Crude Oil Futures Witness Mixed Trade as Geopolitical Tensions Fuel Supply-Disruption Fears
Crude oil futures witness mixed trade as geopolitical tensions fuel supply-disruption fears.Reuters

Crude-oil futures traded marginally lower on 18 July and witnessed mixed trade for the week, as geopolitical tensions in the Middle East and Ukraine fuelled supply disruption concerns.

Brent September contract finished 65 cents lower at $107.24 a barrel on 18 July.

The European benchmark finished flat for the week as a whole, having lost less than a penny since 12 July.

US August contract finished six cents lower at $103.13 a barrel on 18 July.
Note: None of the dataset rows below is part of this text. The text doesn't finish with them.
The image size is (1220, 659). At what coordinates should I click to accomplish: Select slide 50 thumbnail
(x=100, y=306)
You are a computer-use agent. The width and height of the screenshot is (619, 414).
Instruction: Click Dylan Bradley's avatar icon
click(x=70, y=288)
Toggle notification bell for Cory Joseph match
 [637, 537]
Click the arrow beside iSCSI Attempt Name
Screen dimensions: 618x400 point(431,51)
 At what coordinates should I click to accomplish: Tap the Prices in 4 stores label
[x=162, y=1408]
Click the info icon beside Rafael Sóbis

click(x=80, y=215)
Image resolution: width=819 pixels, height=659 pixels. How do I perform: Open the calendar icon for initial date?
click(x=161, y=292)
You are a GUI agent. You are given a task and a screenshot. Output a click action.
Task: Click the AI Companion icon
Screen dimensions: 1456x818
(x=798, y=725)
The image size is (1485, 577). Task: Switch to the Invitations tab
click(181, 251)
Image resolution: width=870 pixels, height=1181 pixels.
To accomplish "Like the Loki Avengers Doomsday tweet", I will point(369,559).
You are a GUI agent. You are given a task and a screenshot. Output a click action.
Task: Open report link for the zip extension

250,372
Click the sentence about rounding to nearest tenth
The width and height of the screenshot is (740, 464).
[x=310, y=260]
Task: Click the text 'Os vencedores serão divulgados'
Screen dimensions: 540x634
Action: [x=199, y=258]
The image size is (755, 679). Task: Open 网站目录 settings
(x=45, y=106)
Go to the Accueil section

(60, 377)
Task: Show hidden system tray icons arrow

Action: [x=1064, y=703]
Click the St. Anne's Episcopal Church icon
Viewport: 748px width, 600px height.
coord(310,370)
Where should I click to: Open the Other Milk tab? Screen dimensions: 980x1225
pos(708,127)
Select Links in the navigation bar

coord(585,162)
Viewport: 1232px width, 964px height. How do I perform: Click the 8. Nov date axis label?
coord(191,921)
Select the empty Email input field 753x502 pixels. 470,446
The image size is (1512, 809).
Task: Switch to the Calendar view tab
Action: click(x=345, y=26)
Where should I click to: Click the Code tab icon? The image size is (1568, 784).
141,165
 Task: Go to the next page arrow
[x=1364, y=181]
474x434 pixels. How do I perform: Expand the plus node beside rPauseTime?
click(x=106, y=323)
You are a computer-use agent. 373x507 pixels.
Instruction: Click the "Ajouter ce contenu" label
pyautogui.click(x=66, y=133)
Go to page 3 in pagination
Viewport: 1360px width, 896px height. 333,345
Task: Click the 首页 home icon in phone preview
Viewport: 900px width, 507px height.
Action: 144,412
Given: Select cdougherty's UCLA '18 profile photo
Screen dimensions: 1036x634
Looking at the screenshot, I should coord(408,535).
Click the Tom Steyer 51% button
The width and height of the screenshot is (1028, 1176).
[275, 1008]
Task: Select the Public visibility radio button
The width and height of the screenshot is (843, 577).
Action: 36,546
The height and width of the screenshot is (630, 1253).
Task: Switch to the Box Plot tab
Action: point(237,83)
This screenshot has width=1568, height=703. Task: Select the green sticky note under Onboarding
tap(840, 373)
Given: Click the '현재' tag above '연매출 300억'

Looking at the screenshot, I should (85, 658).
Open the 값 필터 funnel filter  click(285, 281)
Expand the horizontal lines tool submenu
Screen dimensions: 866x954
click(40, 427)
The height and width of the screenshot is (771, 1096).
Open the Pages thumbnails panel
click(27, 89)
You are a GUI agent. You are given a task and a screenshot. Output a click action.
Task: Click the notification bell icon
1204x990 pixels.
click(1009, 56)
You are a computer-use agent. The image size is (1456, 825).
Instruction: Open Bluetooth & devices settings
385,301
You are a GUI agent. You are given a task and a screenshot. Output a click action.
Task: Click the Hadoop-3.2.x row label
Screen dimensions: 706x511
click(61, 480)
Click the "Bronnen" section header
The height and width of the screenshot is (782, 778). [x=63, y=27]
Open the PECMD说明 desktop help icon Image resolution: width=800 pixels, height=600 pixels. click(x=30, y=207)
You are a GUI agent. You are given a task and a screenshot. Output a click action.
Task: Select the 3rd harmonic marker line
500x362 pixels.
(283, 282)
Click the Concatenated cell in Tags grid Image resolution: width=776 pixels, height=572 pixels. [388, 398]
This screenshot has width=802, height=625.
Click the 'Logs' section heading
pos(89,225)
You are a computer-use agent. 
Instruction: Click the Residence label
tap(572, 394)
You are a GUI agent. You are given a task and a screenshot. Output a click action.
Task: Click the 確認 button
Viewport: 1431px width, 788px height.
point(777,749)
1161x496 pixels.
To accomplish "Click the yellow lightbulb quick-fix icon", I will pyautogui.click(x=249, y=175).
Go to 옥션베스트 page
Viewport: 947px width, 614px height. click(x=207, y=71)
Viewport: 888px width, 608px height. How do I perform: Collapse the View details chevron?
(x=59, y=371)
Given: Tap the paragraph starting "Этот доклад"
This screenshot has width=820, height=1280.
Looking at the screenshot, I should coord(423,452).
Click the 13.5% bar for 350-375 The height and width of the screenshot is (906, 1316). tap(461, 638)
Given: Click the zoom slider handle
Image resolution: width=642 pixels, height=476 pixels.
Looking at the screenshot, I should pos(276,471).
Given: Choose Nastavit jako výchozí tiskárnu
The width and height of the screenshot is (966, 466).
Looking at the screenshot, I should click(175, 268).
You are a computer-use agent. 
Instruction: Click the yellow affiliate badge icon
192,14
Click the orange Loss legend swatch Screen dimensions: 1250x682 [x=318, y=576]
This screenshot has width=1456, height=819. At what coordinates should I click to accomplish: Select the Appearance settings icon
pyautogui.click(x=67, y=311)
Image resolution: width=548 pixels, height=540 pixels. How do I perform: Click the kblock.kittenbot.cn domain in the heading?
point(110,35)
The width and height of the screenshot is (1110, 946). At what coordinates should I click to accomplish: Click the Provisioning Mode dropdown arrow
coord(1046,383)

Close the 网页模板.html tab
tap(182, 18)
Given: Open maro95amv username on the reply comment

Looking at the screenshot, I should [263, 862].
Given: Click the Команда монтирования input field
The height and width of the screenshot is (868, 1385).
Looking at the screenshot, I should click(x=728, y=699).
The contract gained 2.2% for the week.

Oil markets this week reacted to Israel's decision to launch a ground offensive against Hamas forces in the Gaza strip and the downing of Malaysia Airlines flight MH17 over eastern Ukraine.


US intelligence agencies remained divided over whether the missile, which brought down flight MH17, was fired by the Russian military or pro-Russia separatists, who the US and Europe believe are being supported by Russia.

Both Russia and Ukraine have denied involvement in the 17 June downing of the Malaysia Airlines jet, which came a day after Washington stepped up sanctions against Moscow.

"Any interruption in Russian crude-oil or product exports off the sanctions, or possible Russian reaction to the sanctions, would certainly be a larger supply issue for Europe than the US," Citi Futures analyst Tim Evans told MarketWatch.

Brent Picture
Brent picture.Bloomberg, ICE, Commerzbank Research

Commerzbank Corporates & Markets said in a note to clients: "Temporarily dropping below $105, the price of a barrel of Brent oil continued its correction in the first half of the week. Speculative investors, in particular, seem to have withdrawn further from the market. However, the subsequent rapid recovery to $107 suggests that supply risks were being priced out somewhat too prematurely.

"Thus, whilst Libyan oil output was recently raised rather quickly from 200k to around 550k barrels per day, the 'normal' daily production level of more than 1 million barrels is unlikely to be reached near term given current levels of violence in the country. Hence, in the weeks ahead, the price of a barrel of Brent ought to be stuck in the middle of its established trading range of $105 to $110."